- _PROVIDED RECORDS_:
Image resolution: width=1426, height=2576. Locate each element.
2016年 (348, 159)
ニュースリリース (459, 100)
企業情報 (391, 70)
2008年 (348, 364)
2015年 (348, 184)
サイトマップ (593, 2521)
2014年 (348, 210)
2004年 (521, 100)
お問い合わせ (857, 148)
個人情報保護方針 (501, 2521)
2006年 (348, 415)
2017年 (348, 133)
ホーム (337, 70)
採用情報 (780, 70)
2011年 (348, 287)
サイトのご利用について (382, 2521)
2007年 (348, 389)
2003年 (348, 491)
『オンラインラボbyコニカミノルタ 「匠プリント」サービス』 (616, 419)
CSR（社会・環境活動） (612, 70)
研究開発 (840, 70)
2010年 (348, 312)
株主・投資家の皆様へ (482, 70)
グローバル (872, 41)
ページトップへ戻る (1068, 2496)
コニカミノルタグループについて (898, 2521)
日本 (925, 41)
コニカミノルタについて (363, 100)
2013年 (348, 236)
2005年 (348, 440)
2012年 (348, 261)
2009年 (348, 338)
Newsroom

...

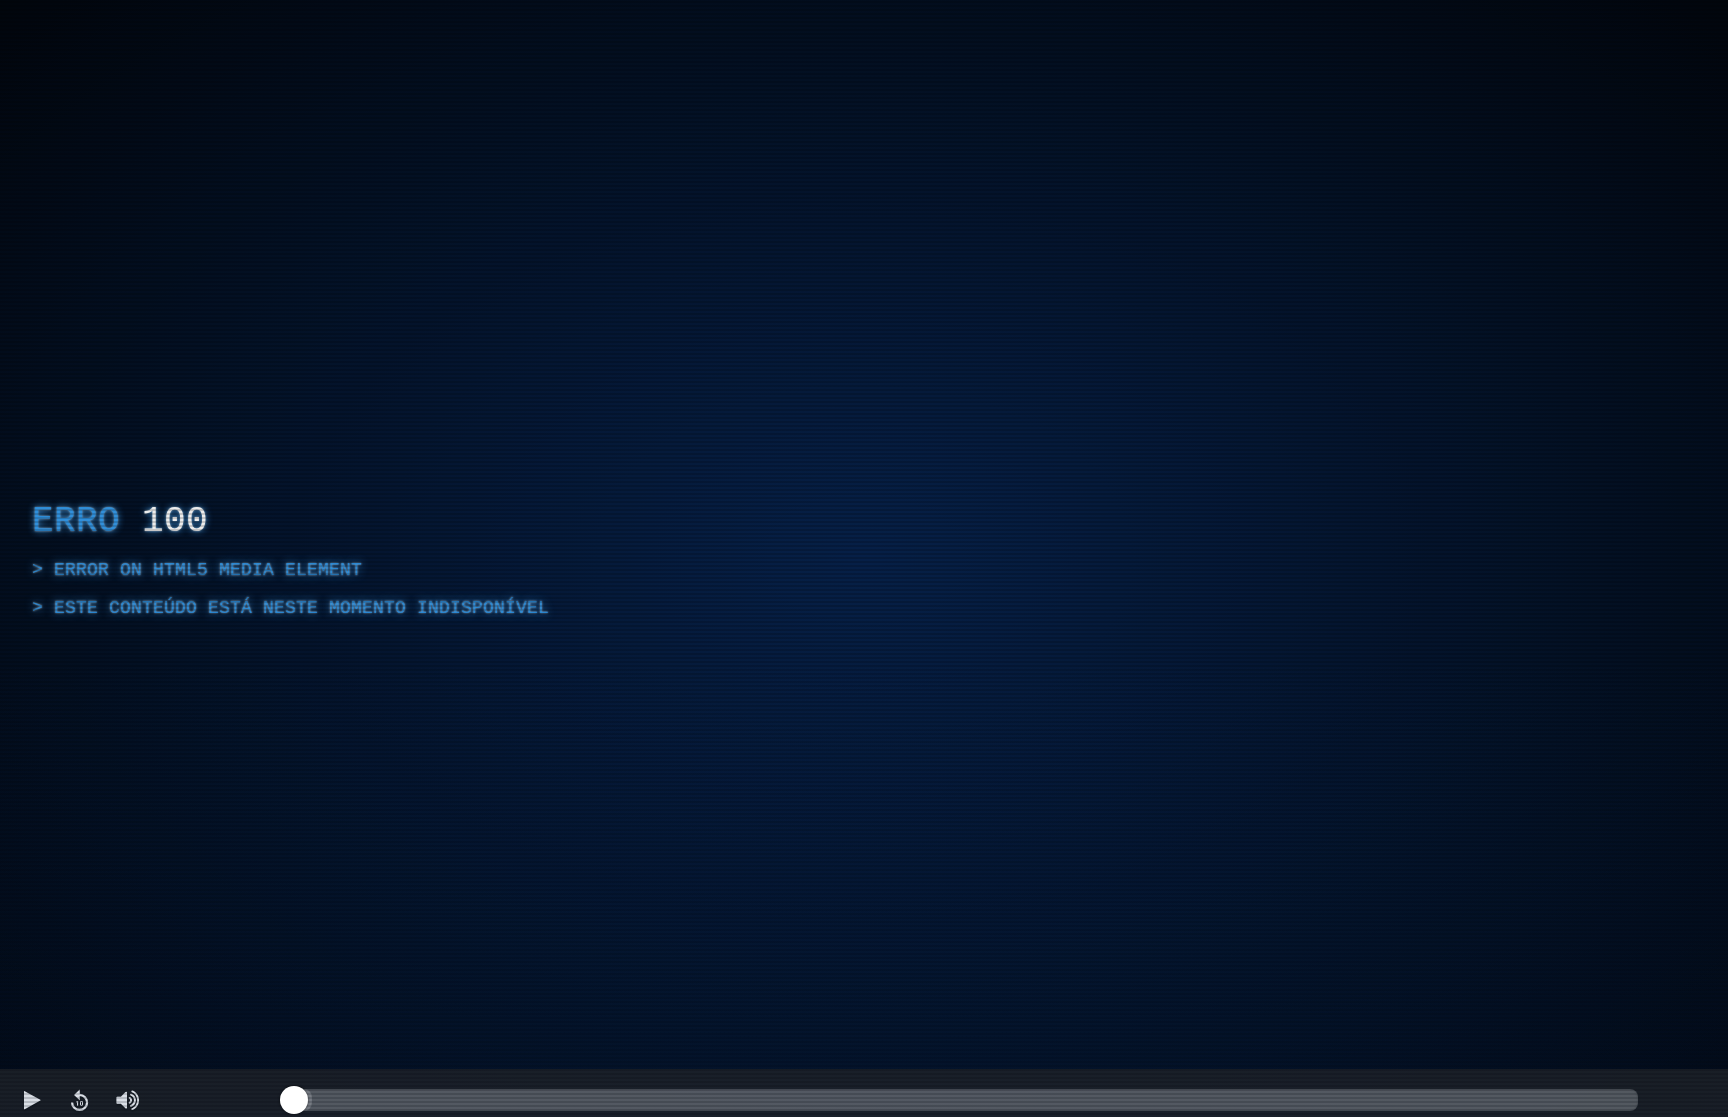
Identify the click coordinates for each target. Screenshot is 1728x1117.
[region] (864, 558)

- _WHAT TO DO_:
From the entries above, return exactly the line containing "Image resolution: width=1426, height=2576.", the line containing "2010年 (348, 312)", and all lines between, and nothing else.

- _EXERCISE RESULT_:
Image resolution: width=1426, height=2576. Locate each element.
2016年 (348, 159)
ニュースリリース (459, 100)
企業情報 (391, 70)
2008年 (348, 364)
2015年 (348, 184)
サイトマップ (593, 2521)
2014年 (348, 210)
2004年 (521, 100)
お問い合わせ (857, 148)
個人情報保護方針 (501, 2521)
2006年 (348, 415)
2017年 (348, 133)
ホーム (337, 70)
採用情報 (780, 70)
2011年 (348, 287)
サイトのご利用について (382, 2521)
2007年 (348, 389)
2003年 (348, 491)
『オンラインラボbyコニカミノルタ 「匠プリント」サービス』 (616, 419)
CSR（社会・環境活動） (612, 70)
研究開発 (840, 70)
2010年 (348, 312)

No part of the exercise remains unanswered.